▶ [DATA]:
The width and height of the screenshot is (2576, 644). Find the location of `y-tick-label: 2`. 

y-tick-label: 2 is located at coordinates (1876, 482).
* * *
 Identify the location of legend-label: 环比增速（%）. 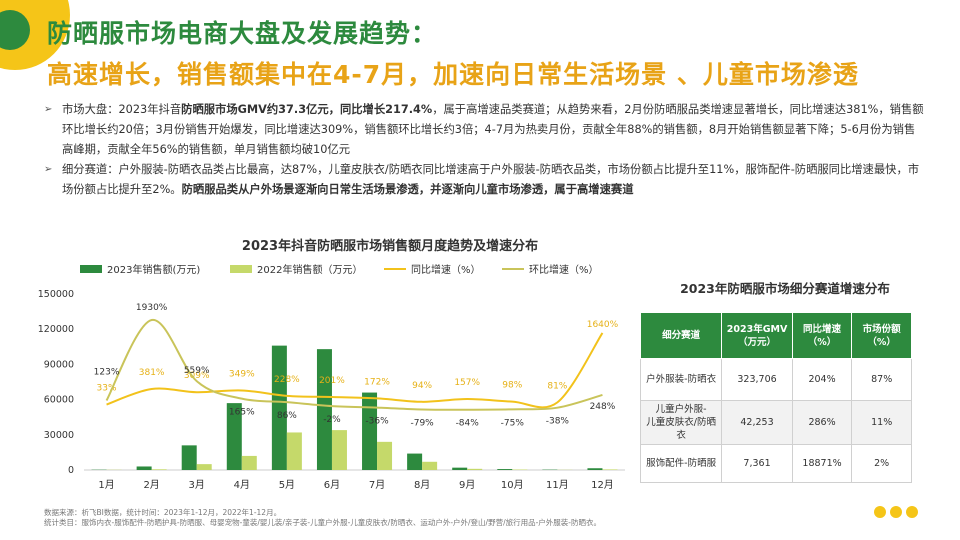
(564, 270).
* * *
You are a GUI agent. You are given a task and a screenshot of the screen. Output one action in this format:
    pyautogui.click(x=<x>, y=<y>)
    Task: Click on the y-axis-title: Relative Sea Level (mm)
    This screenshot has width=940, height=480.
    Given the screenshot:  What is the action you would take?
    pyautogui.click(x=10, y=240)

▶ [PROBLEM DESCRIPTION]: Reproduce the entries verbatim, from the line containing "The width and" through the line containing "y-tick-label: 2 is", both lines included.

▶ [OUTPUT OF THE EXERCISE]:
The width and height of the screenshot is (2576, 644). Find the location of `y-tick-label: 2`. 

y-tick-label: 2 is located at coordinates (1876, 482).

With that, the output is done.